Problem description. Your task is to set down the line containing "Given: Click the red" and every later line of the entries, word for word, including the last.

Stored records.
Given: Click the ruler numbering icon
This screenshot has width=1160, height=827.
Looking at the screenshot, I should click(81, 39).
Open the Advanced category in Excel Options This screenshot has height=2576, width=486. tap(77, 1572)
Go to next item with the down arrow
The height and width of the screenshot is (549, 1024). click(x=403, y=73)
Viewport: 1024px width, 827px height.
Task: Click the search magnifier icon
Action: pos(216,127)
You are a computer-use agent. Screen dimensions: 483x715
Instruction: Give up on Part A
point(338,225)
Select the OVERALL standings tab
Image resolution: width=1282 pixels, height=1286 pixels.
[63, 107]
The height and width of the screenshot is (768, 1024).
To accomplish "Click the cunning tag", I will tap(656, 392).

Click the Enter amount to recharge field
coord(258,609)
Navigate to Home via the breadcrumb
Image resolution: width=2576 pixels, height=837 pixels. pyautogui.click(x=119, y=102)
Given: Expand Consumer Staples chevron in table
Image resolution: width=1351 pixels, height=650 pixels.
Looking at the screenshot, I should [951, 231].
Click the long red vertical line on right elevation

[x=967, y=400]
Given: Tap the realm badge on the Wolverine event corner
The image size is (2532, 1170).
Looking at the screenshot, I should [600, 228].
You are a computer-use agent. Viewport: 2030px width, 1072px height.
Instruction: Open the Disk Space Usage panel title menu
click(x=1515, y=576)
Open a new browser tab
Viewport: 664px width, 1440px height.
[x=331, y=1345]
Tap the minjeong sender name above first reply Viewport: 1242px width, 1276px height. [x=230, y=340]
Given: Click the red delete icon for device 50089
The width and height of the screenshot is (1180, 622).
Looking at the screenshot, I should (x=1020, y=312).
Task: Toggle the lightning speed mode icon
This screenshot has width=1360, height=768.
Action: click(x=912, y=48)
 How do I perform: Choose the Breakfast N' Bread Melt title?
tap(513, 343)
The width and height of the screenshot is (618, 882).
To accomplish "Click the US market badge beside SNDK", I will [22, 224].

Task solution.
Given: Click the red delete icon for device 50089
The width and height of the screenshot is (1180, 622).
Looking at the screenshot, I should (x=1020, y=312).
Task: Toggle the lightning speed mode icon
This screenshot has width=1360, height=768.
Action: click(x=912, y=48)
 How do I perform: Choose the Breakfast N' Bread Melt title?
tap(513, 343)
The width and height of the screenshot is (618, 882).
To accomplish "Click the US market badge beside SNDK", I will [22, 224].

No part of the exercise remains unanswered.